Um einen gesicherten Lebensabend zu haben, schließt
man eine Versicherung ab. Ein gutes Produkt ist dabei die britische
Lebensversicherung. Bei der britischen Lebensversicherung kann man
das 6,5-fache gegenüber deutschen Versicherungen erhalten,
bei gleichen Aufwand für die Versicherung. Die Träger
der Individualversicherung sind Aktiengesellschaften, Versicherungsvereine
auf Gegenseitigkeit (VVaG) und öffentlich-rechtliche Versicherungsanstalten.
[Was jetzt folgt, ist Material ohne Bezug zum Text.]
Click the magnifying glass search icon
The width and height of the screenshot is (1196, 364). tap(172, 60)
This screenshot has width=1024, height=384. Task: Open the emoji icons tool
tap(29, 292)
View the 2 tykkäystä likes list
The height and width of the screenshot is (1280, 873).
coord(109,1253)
Die Versicherungen lassen sich einteilen in Personen-, Sach- und
Vermögensversicherung. Zu den Personenversicherungen gehört
die Lebensversicherung, die private Krankenversicherung und die
Unfallversicherung. Zu den Sachversicherungen zählen z. B.
Feuer- und Transportversicherung, während Haftpflicht- und
Kreditversicherung zur Vermögensversicherung gehören.
Versicherungsfälle sind Ablauf des Vertrags, Tod des Versicherten,
Heirat oder Berufsunfähigkeit. Stirbt der Versicherte vor Vertragsablauf,
verlangt das Versicherungsunternehmen folgende Dokumente: 1. Versicherungsschein,
2. Beleg der letzten Beitragszahlung, 3. eine amtliche, Alter und
Geburtsort enthaltende Sterbeurkunde und 4. ein ärztliches
Zeugnis des behandelnden Arztes bzw. des Hausarztes über den
Krankheitsverlauf, der zum Tode geführt hat. Im Erlebensfall,
also dann, wenn der Versicherte das Vertragsende erlebt, genügt
es, wenn man den Versicherungsschein sowie den Beleg der letzten
Beitragszahlung an das Unternehmen schickt. Begeht der Versicherte
in den ersten drei - teilweise bis zu fünf - Jahren nach Vertragsabschluss
Selbstmord, wird im Allgemeinen nur das Deckungskapital ausgezahlt.
Ist der Selbstmord allerdings "in einem die freie Willensbestimmung
ausschließenden Zustand krankhafter Störung der Geistestätigkeit"
verübt worden, wird die volle Versicherungsleistung erbracht.